O programa Beta permite ao usuário relatar aspectos que agradam, possíveis falhas e correções e, mesmo, indicar novos produtos e demandas

Edilma Rodrigues

Para garantir excelência na experiência dos clientes, nada melhor que eles mesmos opinarem sobre aplicativos e recursos a serem lançados. Foi isso que o Banco do Brasil fez ao criar uma plataforma que permite a eles ajudar a desenvolver, melhorar e testar, em primeira mão, soluções do banco. Trata-se do programa Beta que, no momento, está em operação com um experimento: o portal para desenvolvedores (developers.bb.com.br), que recebeu inscrição de mais de mil interessados. Esta ideia de incluir os usuários para criar produtos bancários garantiu ao BB mais um Prêmio efinance, agora na categoria Co-criação.

O gerente executivo da Dined (Diretoria de Negócios Digitais do BB), Carlos Rudnei Dutz, salienta o protagonismo do movimento que busca inverter a dinâmica de construção das soluções bancárias, no sentido de ouvir o cliente, suas necessidades e percepções antes e durante o desenvolvimento, ao invés de coletar feedbacks após a entrega. “Outra questão importante é o fato de que o projeto está em constante aprimoramento e possui flexibilidade em sua essência para se adaptar às expectativas dos clientes”, acrescenta.

O objetivo da co-criação “é construir soluções valorosas para os brasileiros, com a expectativa de que as contribuições dos participantes possam inclusive indicar ou demandar soluções que sequer foram imaginadas pelo banco”, explica Dutz, que completa: “É uma verdadeira transformação na maneira de interagir com o BB”.

Qualquer cliente do Banco do Brasil pode se cadastrar e se inscrever na plataforma e participar de qualquer experimento. “A escolha é dele, que pode sair quando quiser”, avisa o gerente. Na plataforma, o usuário pode opinar e participar da construção das soluções do BB fazendo reviews: relatar aspectos que agradam; possíveis falhas ou pontos que precisam ser corrigidos ou implementados. Esses feedbacks antes de a solução estar em produção garantem um produto final mais relevante e adequado às necessidades dos clientes e propiciam melhor experiência. “Normalmente, os bancos desenvolvem primeiro e somente depois testam com os usuários”, assinala ele.

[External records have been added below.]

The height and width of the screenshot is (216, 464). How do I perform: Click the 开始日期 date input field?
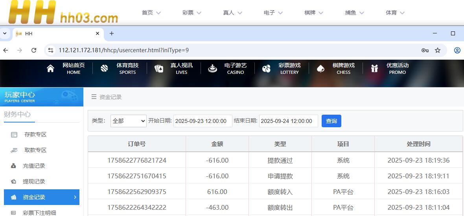(x=203, y=121)
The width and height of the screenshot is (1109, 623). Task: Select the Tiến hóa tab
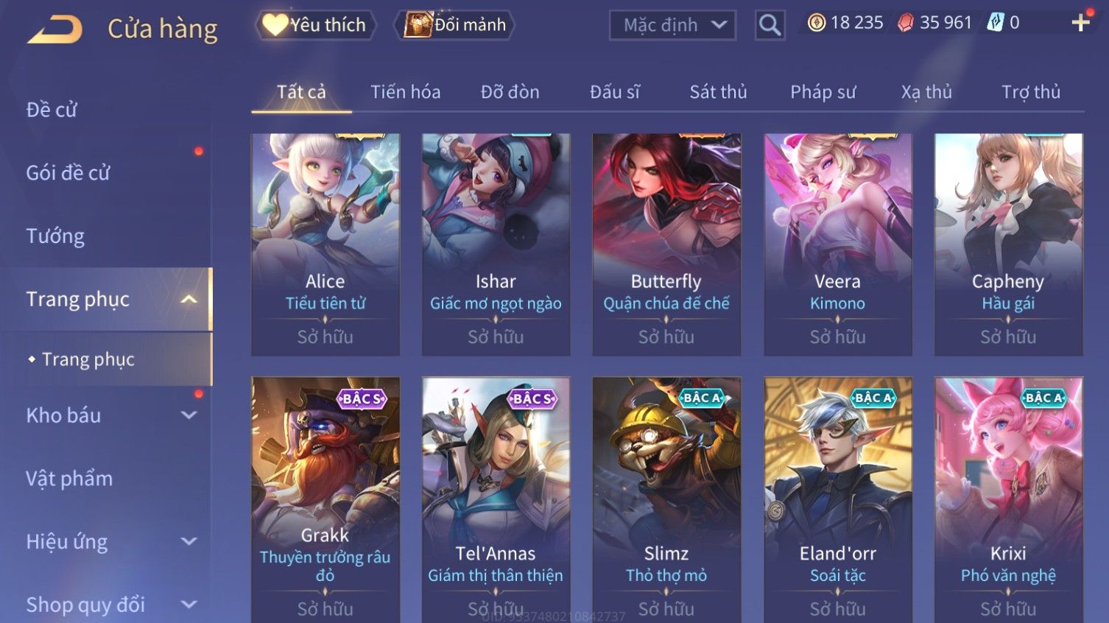click(405, 92)
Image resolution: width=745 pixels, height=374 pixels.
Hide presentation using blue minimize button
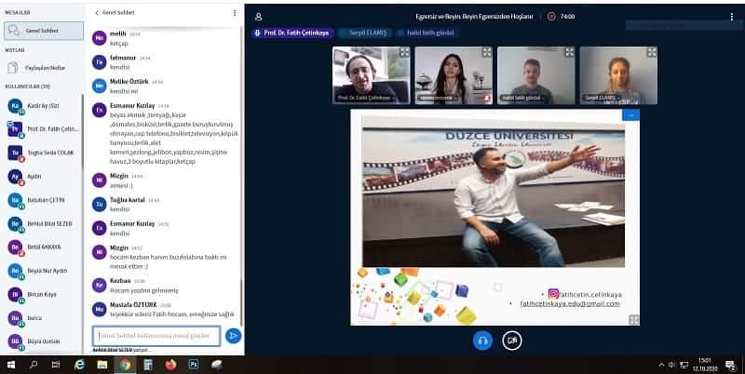tap(632, 115)
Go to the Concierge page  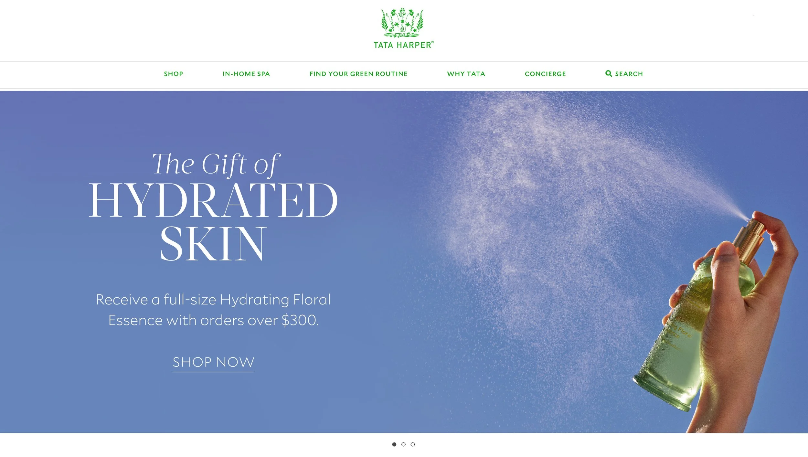(545, 74)
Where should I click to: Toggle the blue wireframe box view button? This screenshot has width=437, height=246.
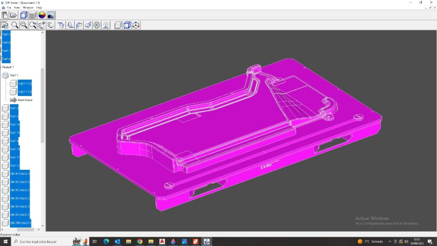(127, 25)
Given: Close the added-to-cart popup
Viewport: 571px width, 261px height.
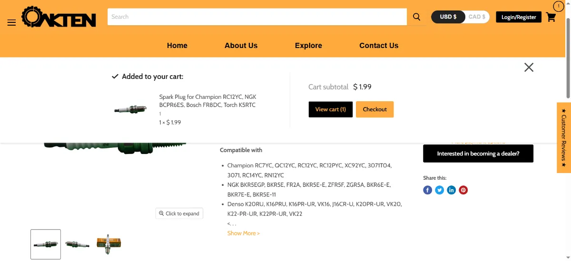Looking at the screenshot, I should click(x=529, y=68).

A plataforma está hospedada dentro do banco, no Labbs, que é o laboratório de experimentação de soluções do Banco do Brasil. O projeto, que teve início em janeiro de 2017 e envolveu três diretorias do BB, fez a primeira entrega: uma plataforma funcional disponível no endereço beta.labbs.com.br, no fim de maio. “No momento, planejamos outros dois experimentos para o mês de julho”, comenta Dutz.